[Input records — start]
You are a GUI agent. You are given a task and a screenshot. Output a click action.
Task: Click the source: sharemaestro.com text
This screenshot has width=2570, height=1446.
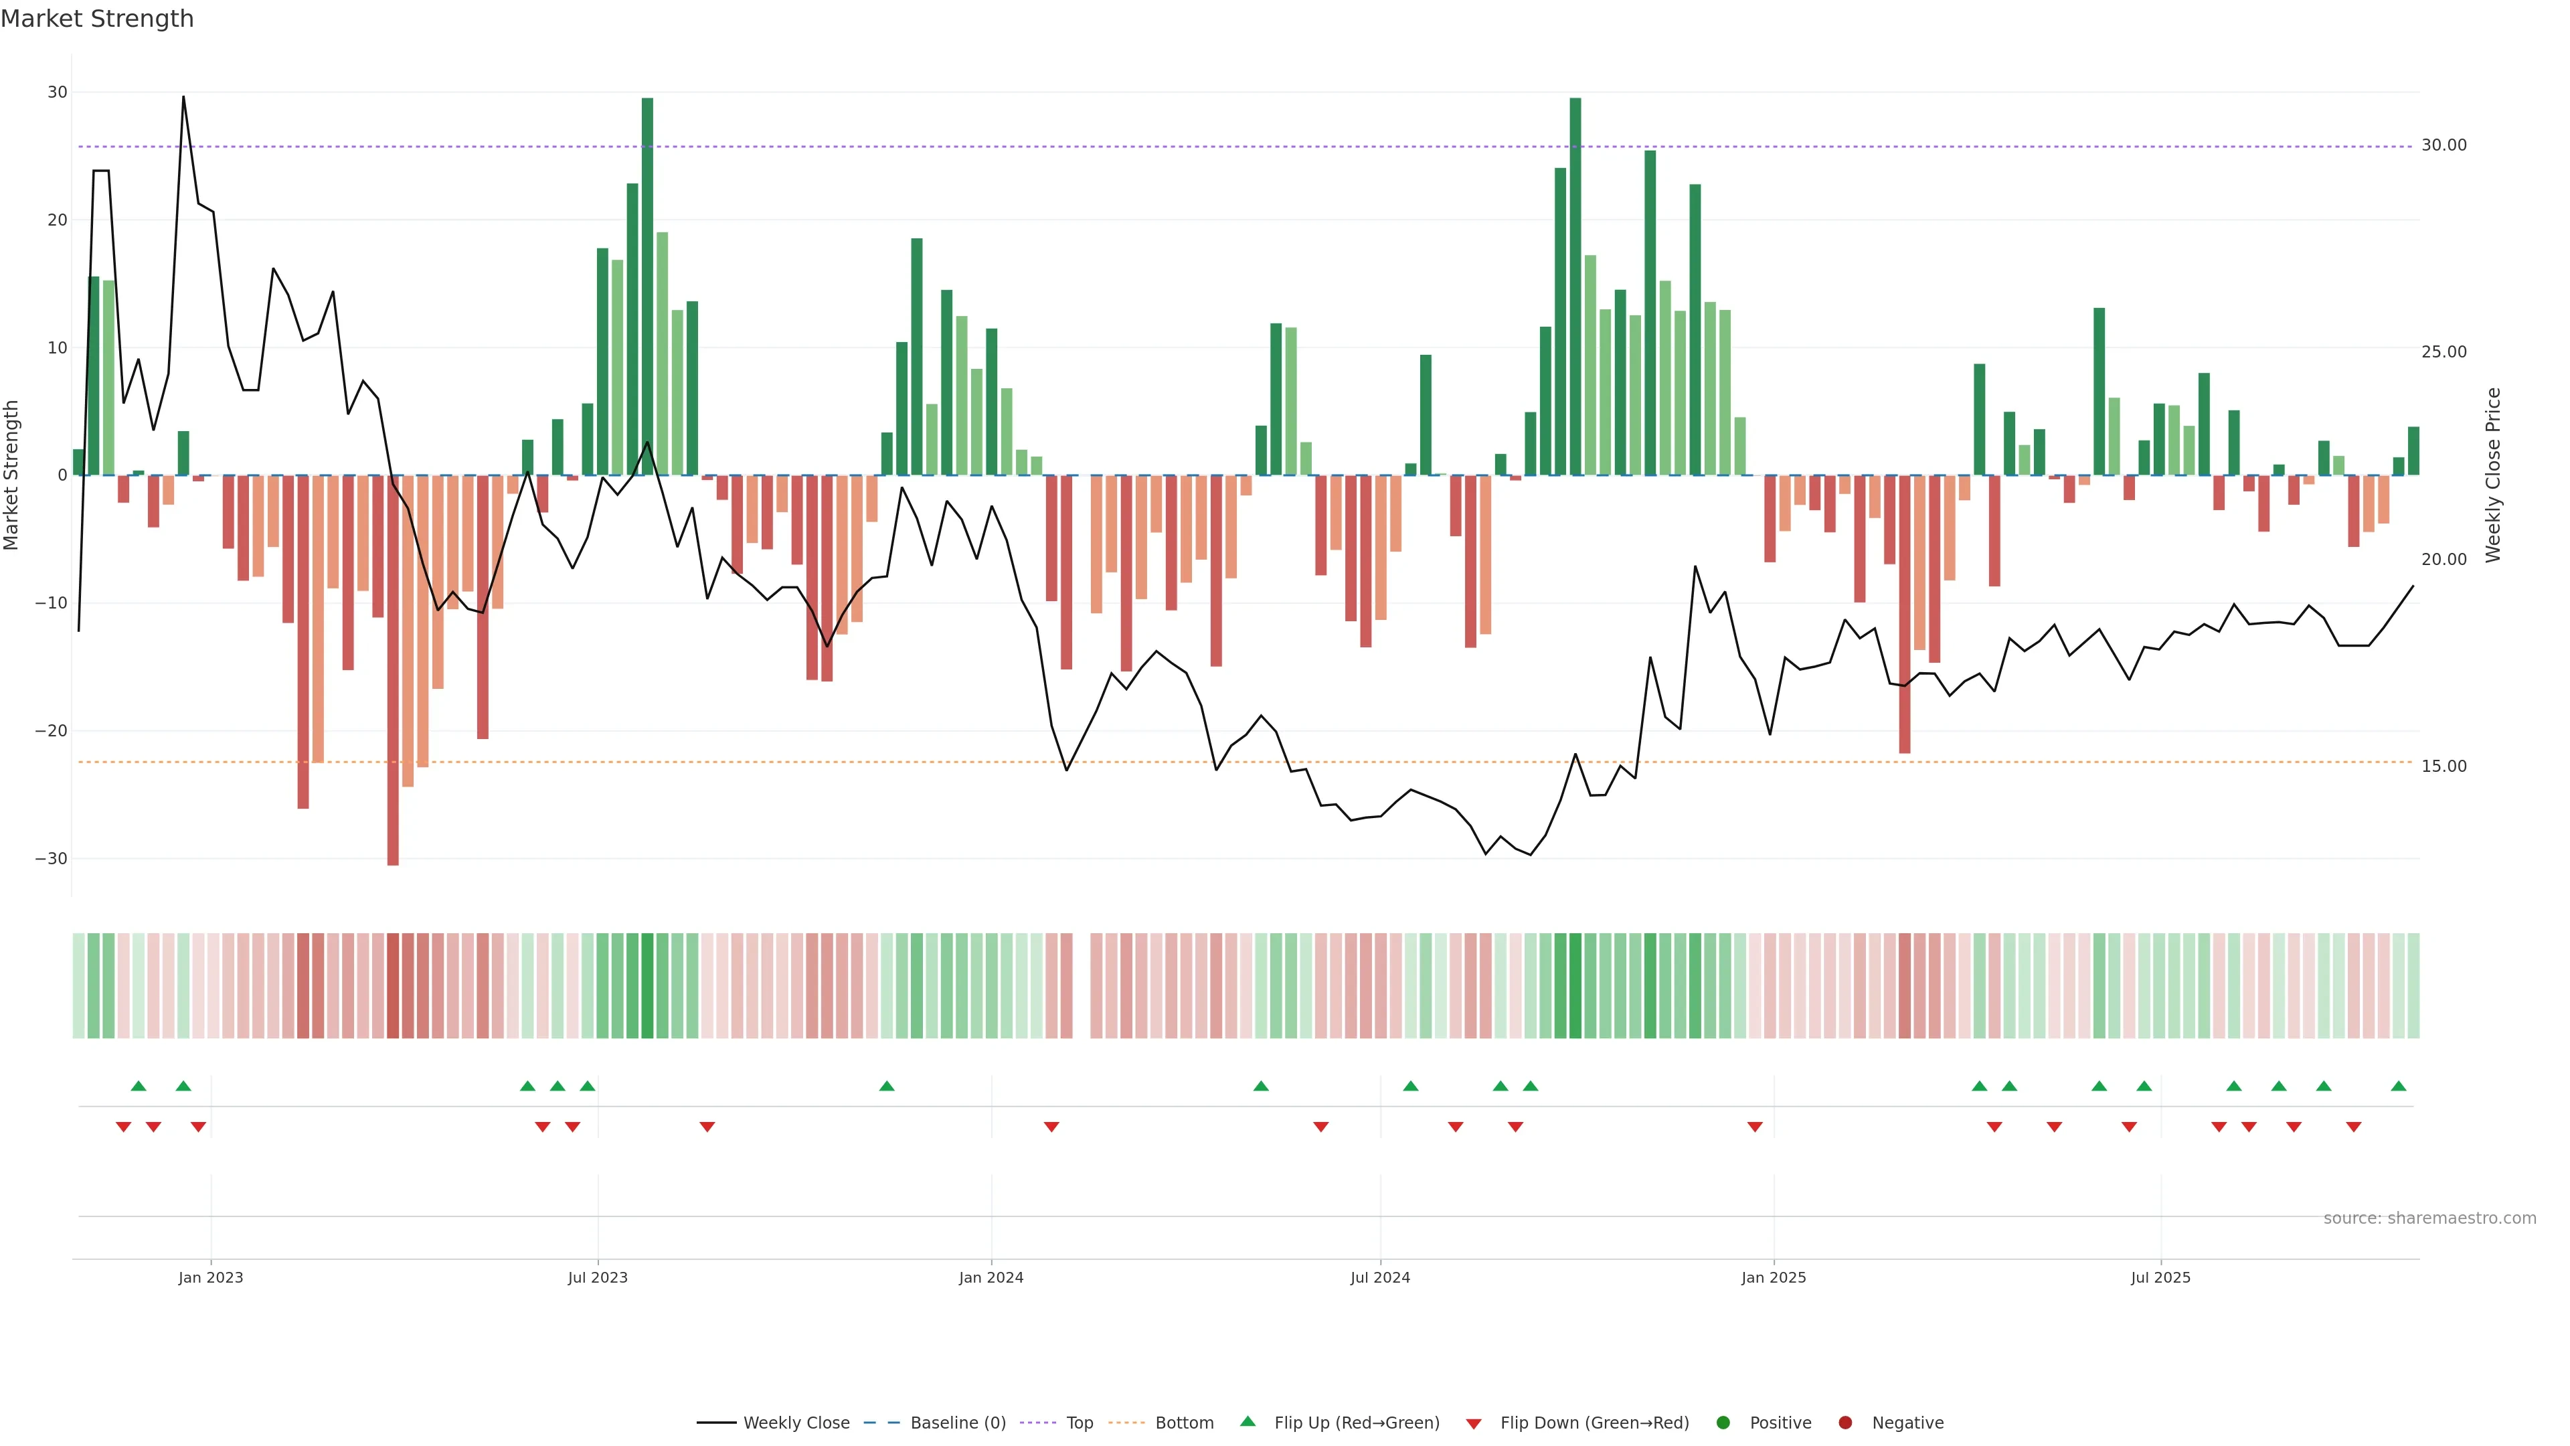[x=2429, y=1218]
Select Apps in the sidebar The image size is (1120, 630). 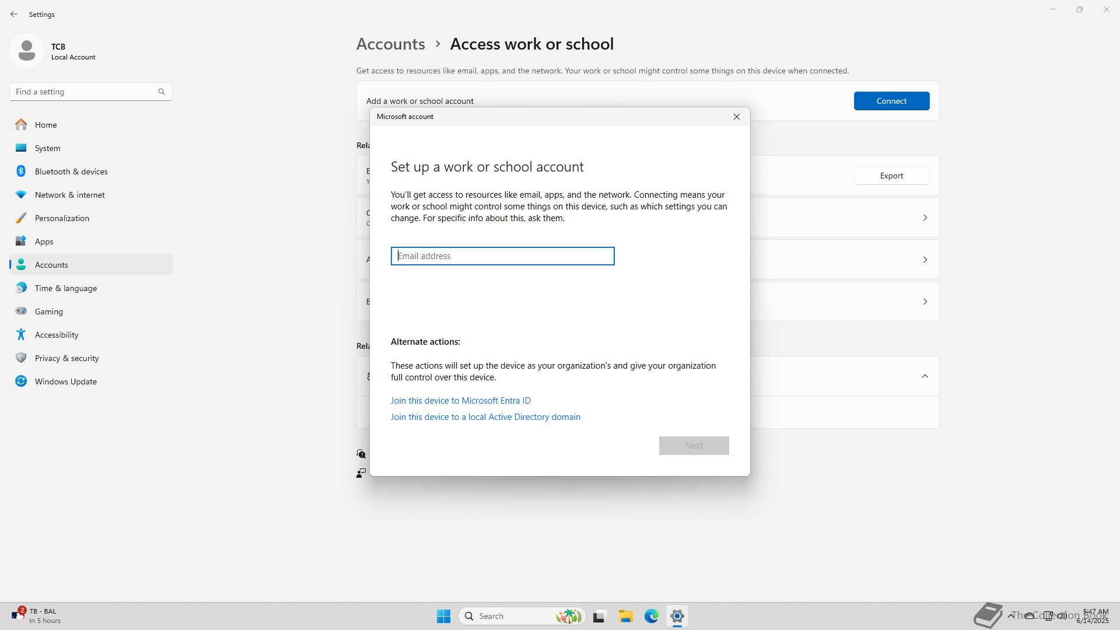pyautogui.click(x=44, y=242)
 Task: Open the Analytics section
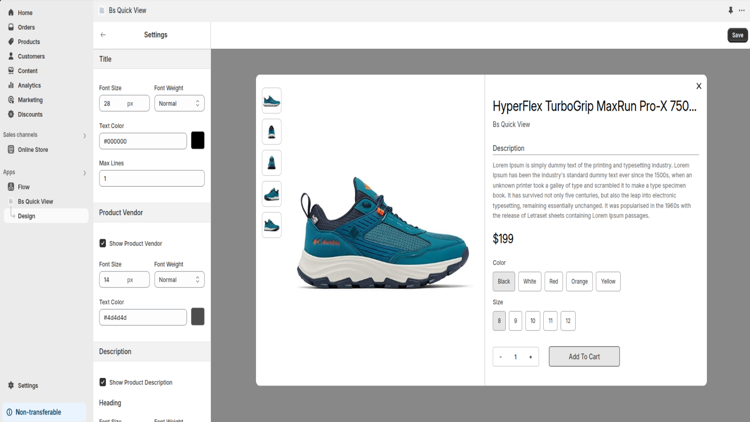point(29,85)
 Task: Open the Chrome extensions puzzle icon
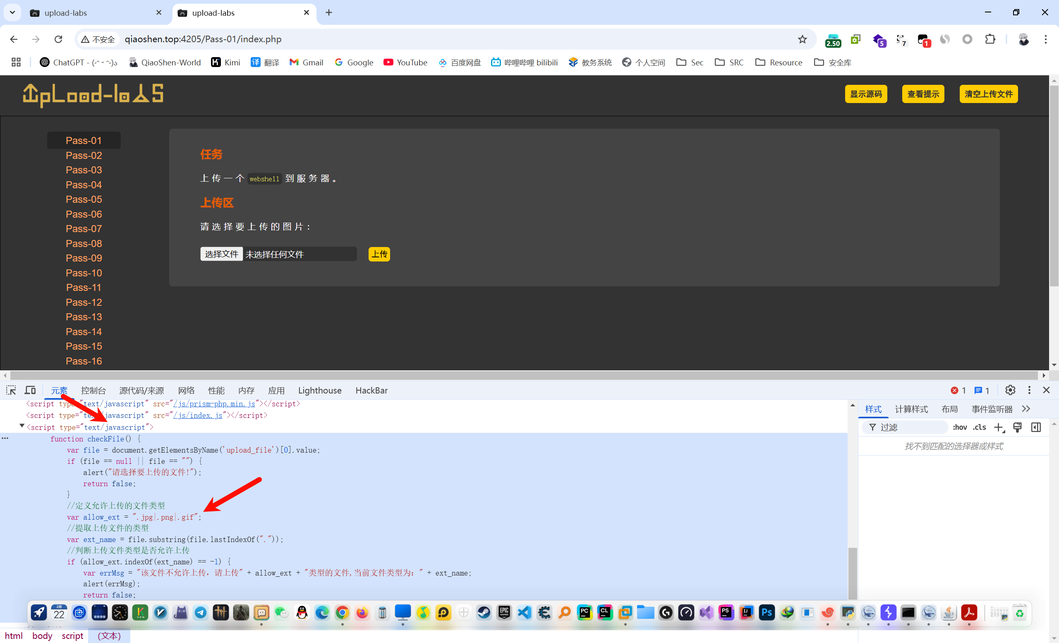click(x=990, y=39)
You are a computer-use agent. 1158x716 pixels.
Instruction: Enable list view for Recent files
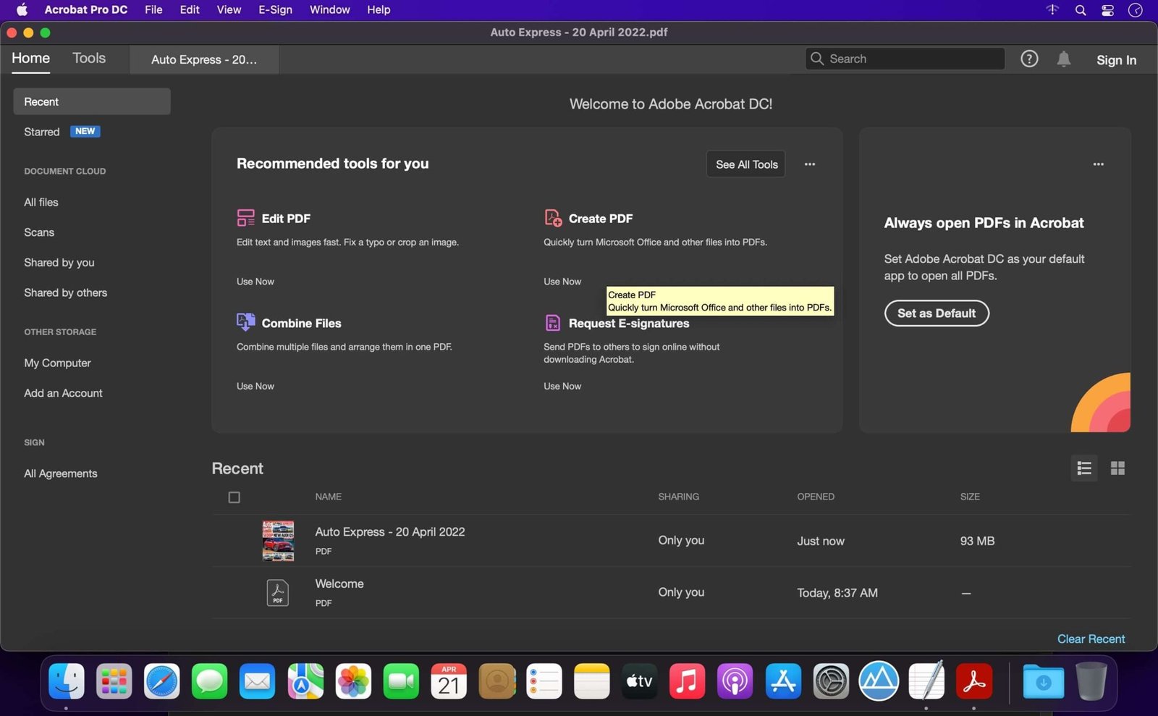click(x=1084, y=468)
[Input records — finish]
Exercise - Pictures are to be left out when the lines from the one containing "Task: Open the Analytics section" through the end of the records above are repeated exactly; no other line is wanted.

Written response -
 Task: Open the Analytics section
point(29,85)
 Task: Open the Chrome extensions puzzle icon
click(x=990, y=39)
You are a computer-use agent. 1158x716 pixels.
Instruction: Enable list view for Recent files
click(x=1084, y=468)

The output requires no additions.